Les marques en croissant de lune, qui recouvraient ses paumes, suintantes d'un liquide rouge qu'il avait déjà vu un grand nombre de fois au cours de sa vie, lui firent l'effet d'une claque. Il avait tant regretté qu'il s'en était coupé la peau. Sans y faire attention, sans y penser. C'est fragile, une vie humaine. C'est fragile, la couche de poussière sur nos os. C'est fragile, l'oiseau dans notre tête qui chante après l'orage. C'est fragile, le sablier qui compte nos temps. C'est fragile, l'amour. Il était fragile, Soobin, avant Yeonjun. Il l'était encore plus après. C'est fragile, la porcelaine qui recouvre notre cœur. Facilement brisable. Une seule fissure et tout s'en va. Une simple chute et il tombe avec fracas, Soobin. Il s'effondre au sol et ils doivent ramasser les morceaux, délicatement les recoller, mais l'ensemble est encore plus chancelant. C'est fragile, le long corps de Soobin.
- Sérieusement, Soobin, tu dois me dire ce qui ne va pas.
À quoi ça lui avait servi, d'exister ? Être aimé ? Être connu ? Être soutenu ?
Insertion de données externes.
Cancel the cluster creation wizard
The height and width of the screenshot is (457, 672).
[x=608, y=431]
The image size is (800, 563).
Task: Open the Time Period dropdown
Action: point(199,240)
Chacune de ses respirations le faisait souffrir. L'air lui piquait la gorge, les mains, les yeux.
Il avait aimé. Une seule et grande fois. Un seul garçon, un soleil de trois jours pour que s'ensuive la pluie, éternellement, ressassant la douleur.
Même les souvenirs faisaient mal.
- Soobin, à quoi tu pensais ?
Ce matin, en se réveillant, Soobin avait pensé à la mort. Aux roses noires qui n'existent pas, aux arc-en-ciel qui s'enfuient quand on court vers eux.
Il avait pensé à la mort, et à Yeonjun.
Mon cœur à tes pieds.
- À nous.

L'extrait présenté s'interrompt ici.